(Provided records Opens)

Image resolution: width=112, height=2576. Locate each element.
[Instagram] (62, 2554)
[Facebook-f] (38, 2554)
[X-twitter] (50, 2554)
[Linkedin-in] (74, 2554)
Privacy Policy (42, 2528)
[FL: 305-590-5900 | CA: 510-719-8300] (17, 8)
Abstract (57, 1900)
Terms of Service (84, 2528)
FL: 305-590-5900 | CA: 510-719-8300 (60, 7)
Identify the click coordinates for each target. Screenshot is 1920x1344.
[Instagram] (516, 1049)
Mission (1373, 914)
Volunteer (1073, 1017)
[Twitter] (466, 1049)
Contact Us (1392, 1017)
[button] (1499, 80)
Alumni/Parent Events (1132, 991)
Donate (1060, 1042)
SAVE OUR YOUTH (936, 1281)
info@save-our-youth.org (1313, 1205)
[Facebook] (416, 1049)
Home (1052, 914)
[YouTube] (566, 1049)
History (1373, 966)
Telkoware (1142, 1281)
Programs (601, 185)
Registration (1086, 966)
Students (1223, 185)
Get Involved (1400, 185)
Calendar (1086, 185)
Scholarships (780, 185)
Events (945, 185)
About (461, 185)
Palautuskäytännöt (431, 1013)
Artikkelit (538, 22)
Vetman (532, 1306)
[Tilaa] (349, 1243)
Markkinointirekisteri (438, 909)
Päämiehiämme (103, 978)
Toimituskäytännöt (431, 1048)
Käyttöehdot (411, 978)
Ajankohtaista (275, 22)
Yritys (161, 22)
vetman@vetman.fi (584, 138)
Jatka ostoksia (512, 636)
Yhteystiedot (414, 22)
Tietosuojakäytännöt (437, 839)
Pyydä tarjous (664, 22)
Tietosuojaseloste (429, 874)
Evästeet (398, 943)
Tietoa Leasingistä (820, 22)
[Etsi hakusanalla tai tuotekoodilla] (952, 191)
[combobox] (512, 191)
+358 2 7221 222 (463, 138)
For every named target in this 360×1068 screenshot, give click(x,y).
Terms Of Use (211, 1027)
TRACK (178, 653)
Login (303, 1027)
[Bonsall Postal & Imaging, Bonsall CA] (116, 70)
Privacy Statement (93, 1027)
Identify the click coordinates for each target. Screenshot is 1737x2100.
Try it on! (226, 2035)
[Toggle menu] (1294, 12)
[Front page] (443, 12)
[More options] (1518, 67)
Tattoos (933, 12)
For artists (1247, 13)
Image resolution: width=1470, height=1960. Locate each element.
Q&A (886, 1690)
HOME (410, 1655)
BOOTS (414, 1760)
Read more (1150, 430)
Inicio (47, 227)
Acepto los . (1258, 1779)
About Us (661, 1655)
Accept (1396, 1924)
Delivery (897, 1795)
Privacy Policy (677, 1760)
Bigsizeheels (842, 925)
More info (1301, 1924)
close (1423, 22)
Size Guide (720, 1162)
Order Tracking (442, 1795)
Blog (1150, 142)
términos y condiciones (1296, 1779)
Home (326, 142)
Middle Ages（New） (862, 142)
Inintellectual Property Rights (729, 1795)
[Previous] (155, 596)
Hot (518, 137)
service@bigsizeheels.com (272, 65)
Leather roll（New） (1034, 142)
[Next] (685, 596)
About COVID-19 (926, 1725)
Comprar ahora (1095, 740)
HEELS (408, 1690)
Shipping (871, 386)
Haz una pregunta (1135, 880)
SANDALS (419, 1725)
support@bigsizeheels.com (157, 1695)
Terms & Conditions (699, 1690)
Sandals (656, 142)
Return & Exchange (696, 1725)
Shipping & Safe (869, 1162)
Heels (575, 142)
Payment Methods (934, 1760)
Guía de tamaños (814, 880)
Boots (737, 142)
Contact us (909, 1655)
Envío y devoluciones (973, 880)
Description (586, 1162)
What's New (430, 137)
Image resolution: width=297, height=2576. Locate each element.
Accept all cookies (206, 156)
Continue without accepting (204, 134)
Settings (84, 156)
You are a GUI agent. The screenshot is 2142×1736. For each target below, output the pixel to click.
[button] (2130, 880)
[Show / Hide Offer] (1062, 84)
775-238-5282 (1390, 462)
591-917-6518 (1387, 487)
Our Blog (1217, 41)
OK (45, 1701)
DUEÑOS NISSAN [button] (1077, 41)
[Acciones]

(Provided records Closes)

**To do**
Please output exactly the lines between the one holding "Contact us (909, 1655)" and the one holding "[Show / Hide Offer] (1062, 84)" in the records above, inclusive, and nothing more.

**Response area**
Contact us (909, 1655)
Envío y devoluciones (973, 880)
Description (586, 1162)
What's New (430, 137)
Image resolution: width=297, height=2576. Locate each element.
Accept all cookies (206, 156)
Continue without accepting (204, 134)
Settings (84, 156)
You are a GUI agent. The screenshot is 2142×1736. For each target below, output the pixel to click.
[button] (2130, 880)
[Show / Hide Offer] (1062, 84)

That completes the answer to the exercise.